Abstract. Hyperbolic spaces have recently gained momentum in the context of machine learning due to their high capacity and tree-likeliness properties. However, the representational power of hyperbolic geometry is not yet on par with Euclidean geometry, mostly because of the absence of corresponding hyperbolic neural network layers. This makes it hard to use hyperbolic embeddings in downstream tasks. Here, we bridge this gap in a principled manner by combining the formalism of Möbius gyrovector spaces with the Riemannian geometry of the Poincaré model of hyperbolic spaces. As a result, we derive hyperbolic versions of important deeplearning tools: multinomial logistic regression, feed-forward and recurrent neural networks such as gated recurrent units. This allows to embed sequential data and perform classification in the hyperbolic space. Empirically, we show that, even if hyperbolic optimization tools are limited, hyperbolic sentence embeddings either outperform or are on par with their Euclidean variants on textual entailment and noisy-prefix recognition tasks.

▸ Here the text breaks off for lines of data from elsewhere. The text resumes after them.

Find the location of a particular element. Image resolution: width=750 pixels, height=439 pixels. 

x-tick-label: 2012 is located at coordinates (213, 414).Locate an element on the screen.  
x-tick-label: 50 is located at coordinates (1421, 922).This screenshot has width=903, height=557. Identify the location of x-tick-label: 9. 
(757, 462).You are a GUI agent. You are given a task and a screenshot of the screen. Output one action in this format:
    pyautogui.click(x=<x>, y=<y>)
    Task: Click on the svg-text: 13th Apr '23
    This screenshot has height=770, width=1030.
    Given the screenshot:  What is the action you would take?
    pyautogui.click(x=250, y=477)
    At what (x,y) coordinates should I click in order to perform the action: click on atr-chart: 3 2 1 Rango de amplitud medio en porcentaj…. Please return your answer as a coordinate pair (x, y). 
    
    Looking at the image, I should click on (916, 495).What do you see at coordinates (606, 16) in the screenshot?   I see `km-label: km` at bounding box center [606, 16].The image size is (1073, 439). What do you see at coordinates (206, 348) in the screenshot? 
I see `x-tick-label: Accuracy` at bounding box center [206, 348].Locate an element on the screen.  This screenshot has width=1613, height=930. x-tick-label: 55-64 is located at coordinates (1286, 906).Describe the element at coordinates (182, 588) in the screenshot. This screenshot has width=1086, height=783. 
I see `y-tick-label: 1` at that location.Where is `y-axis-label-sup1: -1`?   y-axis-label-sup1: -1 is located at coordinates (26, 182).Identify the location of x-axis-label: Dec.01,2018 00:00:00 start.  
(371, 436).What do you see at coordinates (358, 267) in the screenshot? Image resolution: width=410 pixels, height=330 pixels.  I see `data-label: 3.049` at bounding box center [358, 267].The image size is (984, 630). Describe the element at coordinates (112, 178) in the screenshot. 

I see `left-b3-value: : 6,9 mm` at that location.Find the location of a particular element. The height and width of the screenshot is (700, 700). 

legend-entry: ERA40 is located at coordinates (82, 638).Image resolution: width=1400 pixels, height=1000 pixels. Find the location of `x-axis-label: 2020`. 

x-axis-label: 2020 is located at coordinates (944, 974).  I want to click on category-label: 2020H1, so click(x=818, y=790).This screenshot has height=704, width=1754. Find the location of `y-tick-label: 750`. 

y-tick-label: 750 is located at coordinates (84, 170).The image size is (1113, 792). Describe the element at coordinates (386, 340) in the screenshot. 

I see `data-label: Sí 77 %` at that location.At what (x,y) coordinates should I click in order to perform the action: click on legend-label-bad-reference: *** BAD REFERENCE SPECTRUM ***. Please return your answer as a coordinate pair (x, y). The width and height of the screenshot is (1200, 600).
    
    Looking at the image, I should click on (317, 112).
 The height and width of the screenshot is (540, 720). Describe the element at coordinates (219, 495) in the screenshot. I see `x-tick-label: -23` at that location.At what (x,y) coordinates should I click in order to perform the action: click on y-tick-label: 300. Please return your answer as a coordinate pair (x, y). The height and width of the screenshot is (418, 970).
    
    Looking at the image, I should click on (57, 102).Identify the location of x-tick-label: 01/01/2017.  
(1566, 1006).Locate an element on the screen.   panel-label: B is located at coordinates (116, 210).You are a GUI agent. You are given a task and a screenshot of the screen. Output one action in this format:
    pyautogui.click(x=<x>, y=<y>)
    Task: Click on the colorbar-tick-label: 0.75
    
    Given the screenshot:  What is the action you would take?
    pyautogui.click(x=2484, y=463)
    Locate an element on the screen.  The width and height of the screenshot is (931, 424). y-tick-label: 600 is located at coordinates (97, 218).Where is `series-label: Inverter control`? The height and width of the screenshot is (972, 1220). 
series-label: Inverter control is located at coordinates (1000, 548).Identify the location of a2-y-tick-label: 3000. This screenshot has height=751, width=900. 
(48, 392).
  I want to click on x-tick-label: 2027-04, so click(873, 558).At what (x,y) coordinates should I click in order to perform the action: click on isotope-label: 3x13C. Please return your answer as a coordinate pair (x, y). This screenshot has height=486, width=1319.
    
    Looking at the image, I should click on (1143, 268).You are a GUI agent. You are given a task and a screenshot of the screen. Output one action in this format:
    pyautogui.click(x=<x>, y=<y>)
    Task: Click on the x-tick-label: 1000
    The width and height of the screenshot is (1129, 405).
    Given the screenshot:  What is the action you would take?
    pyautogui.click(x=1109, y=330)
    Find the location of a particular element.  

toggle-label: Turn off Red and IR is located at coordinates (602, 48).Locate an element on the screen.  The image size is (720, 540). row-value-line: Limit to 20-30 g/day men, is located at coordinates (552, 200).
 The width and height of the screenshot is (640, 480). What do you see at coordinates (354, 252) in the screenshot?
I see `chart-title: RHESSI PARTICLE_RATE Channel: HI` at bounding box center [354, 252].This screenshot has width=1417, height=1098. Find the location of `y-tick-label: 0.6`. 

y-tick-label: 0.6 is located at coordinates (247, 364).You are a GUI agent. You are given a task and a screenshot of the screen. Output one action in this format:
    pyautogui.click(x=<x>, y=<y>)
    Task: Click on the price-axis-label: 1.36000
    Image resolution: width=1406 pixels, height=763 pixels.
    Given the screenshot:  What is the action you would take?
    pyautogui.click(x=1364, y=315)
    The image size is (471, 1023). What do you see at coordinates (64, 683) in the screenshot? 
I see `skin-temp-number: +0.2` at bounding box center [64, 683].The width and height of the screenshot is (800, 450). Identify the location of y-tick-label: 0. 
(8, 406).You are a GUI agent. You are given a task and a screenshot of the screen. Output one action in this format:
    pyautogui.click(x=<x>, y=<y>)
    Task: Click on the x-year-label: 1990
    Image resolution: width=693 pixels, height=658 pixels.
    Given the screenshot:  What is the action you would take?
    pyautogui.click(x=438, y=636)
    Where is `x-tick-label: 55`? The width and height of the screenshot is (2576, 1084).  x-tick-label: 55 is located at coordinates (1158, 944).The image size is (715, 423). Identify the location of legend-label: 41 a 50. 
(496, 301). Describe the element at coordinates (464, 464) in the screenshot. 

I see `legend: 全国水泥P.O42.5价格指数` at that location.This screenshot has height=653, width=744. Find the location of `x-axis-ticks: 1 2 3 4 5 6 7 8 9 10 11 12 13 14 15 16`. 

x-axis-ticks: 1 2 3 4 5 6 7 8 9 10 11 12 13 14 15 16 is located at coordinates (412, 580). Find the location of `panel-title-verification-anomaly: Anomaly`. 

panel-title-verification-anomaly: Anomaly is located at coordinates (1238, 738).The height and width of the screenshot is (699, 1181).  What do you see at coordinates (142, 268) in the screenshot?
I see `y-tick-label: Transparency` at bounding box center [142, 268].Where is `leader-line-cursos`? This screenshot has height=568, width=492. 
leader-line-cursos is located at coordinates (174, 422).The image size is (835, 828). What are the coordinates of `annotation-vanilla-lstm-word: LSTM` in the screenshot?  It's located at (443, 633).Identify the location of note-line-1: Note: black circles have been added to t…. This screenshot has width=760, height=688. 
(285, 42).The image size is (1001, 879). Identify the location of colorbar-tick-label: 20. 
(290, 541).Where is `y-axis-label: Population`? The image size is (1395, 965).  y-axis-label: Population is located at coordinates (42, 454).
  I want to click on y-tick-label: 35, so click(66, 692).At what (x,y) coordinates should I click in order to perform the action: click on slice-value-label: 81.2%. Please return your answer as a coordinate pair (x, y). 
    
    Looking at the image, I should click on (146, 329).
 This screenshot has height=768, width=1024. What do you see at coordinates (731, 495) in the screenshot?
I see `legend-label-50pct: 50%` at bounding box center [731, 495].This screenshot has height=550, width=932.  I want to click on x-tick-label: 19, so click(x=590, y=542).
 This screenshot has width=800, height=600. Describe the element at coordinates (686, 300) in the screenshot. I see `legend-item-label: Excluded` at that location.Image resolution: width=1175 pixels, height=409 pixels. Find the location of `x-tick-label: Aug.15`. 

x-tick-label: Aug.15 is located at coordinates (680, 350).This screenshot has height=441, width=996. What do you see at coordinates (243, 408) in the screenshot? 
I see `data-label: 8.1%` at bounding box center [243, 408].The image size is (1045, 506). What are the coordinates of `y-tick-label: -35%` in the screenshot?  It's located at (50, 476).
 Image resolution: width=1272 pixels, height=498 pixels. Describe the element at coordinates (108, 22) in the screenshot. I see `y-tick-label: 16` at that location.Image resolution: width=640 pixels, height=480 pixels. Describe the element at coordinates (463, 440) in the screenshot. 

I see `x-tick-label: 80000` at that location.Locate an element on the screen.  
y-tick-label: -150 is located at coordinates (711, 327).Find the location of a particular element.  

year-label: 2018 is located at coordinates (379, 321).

1. ICML 2018. Hyperbolic Entailment Cones for Learning Hierarchical Embeddings

(Oral)

With: Octavian-Eugen Ganea, Thomas Hofmann

[pdf, github, poster, slides]

Abstract. Learning graph representations via low-dimensional embeddings that preserve relevant network properties is an important class of problems in machine learning. We here present a novel method to embed directed acyclic graphs. Following prior work, we first advocate for using hyperbolic spaces which provably model tree-like structures better than Euclidean geometry. Second, we view hierarchical relations as partial orders defined using a family of nested geodesically convex cones. We prove that these entailment cones admit an optimal shape with a closed form expression both in the Euclidean and hyperbolic spaces, and they canonically define the embedding learning process. Experiments show significant improvements of our method over strong recent baselines both in terms of representational capacity and generalization.